We fast and pray through Monday’s lunch for: marriage for those who desire it; for strong, God-honoring marriages to thrive; and for our hearts to be soft and receptive to our Father.
Yesterday, thanks to some thoughtful friends, I had the privilege of having nearly all of my nearest and dearest in one place for my bridal shower. It was as if all of my worlds had collided – undergrad, my first job out of college, grad school, my current job, church, family, and even “random” connections I’ve made along the way.
Bridal showers aren’t my favorite to begin with, and being the center of attention for an extended period of time can be a bit overwhelming for an introvert, so I was skeptical when some friends told me they wanted to throw me a shower. However, I knew it was something they wanted to do for me, so I said yes.
I’ve never felt so loved.
As I looked around the room, I thought of ways each of the ladies in the room had shaped my life. My former roommate of seven years who was in her mid-thirties last year when she got married (another fast.pray. answered prayer!) who used the wisdom gained through her years of singleness to provide support and encouragement through my discouraging times. The ladies who welcomed me into their home when I was “homeless” last summer while in-between leases. Amy and Anna, two of the other fast.pray. writers who are kindred spirits from our love of polka dots to our woes with men to our desire to serve the Lord. Two of my married friends who vetted my fiance when we first started dating. My travel/vacation partners from my church who have provided fun and fellowship all around the world – on a budget, of course.
I consider these extraordinary women my family, and I’m so thankful to the Lord for bringing them into my life. We’ve laughed, cried, prayed, and talked for hours into the wee morning hours.
While I am counting down the days to my wedding next month, there is a sense of mourning that I will lose the closeness I have with these women. I fully intend to keep each and every one of them in my life, but my schedule won’t be as open, and my husband will (rightly) become my priority. I’ve felt guilty that I am the one disrupting the traditions and relationships we have established, and that my happiness could be bittersweet for others. I’ve mentioned in previous posts that I am managing an identity crisis as I navigate from “single” to “in a relationship” to “married.”
As I was sharing these concerns with the other fast.pray. writers and expressing my dislike of how we (society) talk about getting married as “moving on to the next thing” or a “new phase of life” or “growing up/settling down,” it was suggested that being married is more of a change in my vocation, or calling. My calling thus far has been to be faithful as a single, but now the Lord is changing that, and my new calling is to serve Him as a married woman.
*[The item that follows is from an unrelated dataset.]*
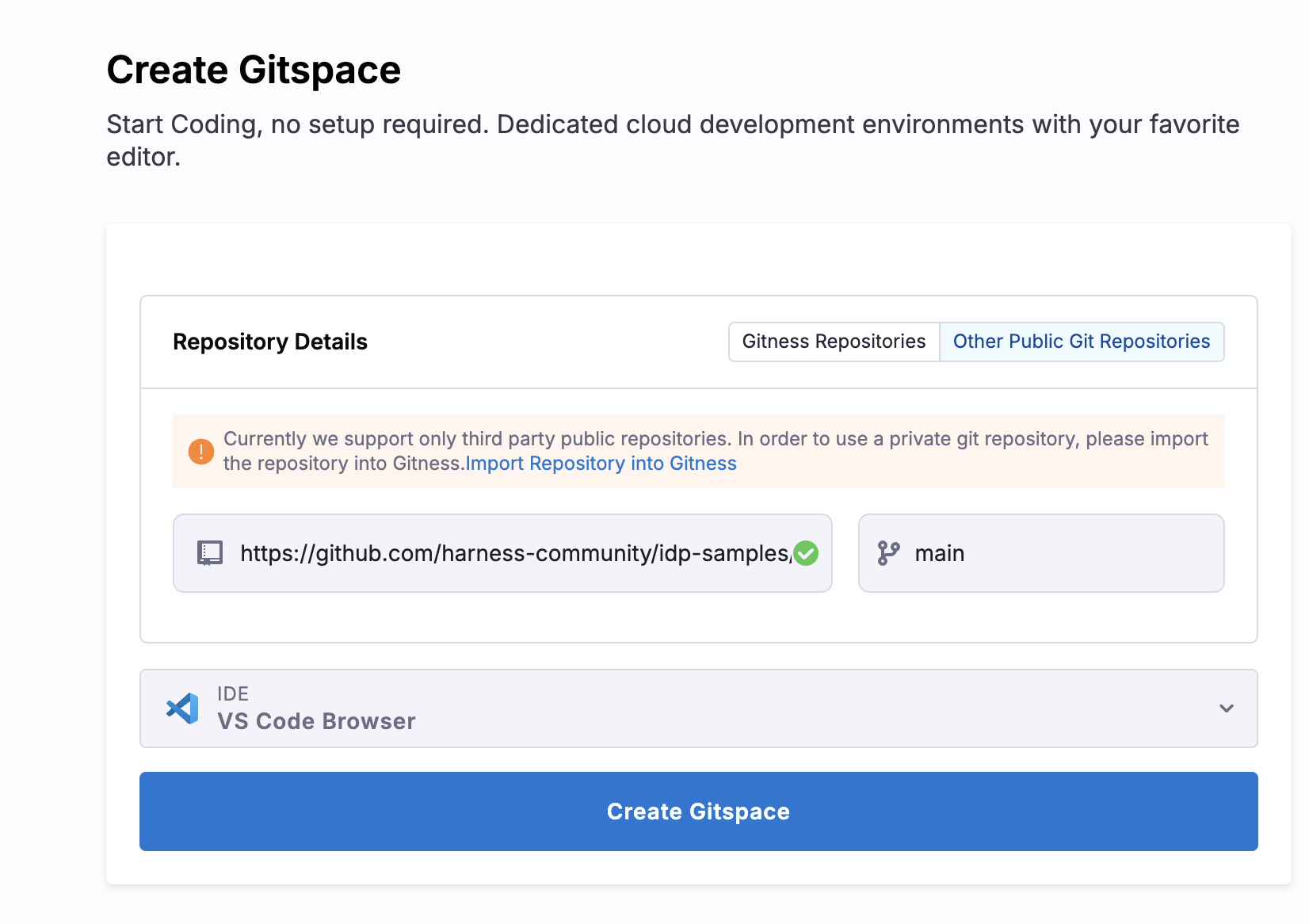Click the repository icon in URL field
Screen dimensions: 1309x924
pyautogui.click(x=210, y=553)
I’m still not 100% sure what that will look like, but I’m praying and trusting Him to reveal that to me. If anything, becoming engaged and attending pre-marital counseling has deepened my sense of urgency to pray for godly men who will lead in marriages and for marriage for those who desire it. As I have learned more about obstacles that arise in marriages, I’m more passionate about praying for marriages to be strengthened and survive. I am praying consistently and specifically for the men and women in my life who desire to be married to find a spouse.
My encouragement and appeal to you this week is that you find a way to serve or spend time with another woman in your circles. We need each other! Additionally, be specific and intentional in your prayers for yourself and for others. Tell others that you are praying for them. Finally, pray about your vocation – that the Lord will reveal His calling for your life. And then listen.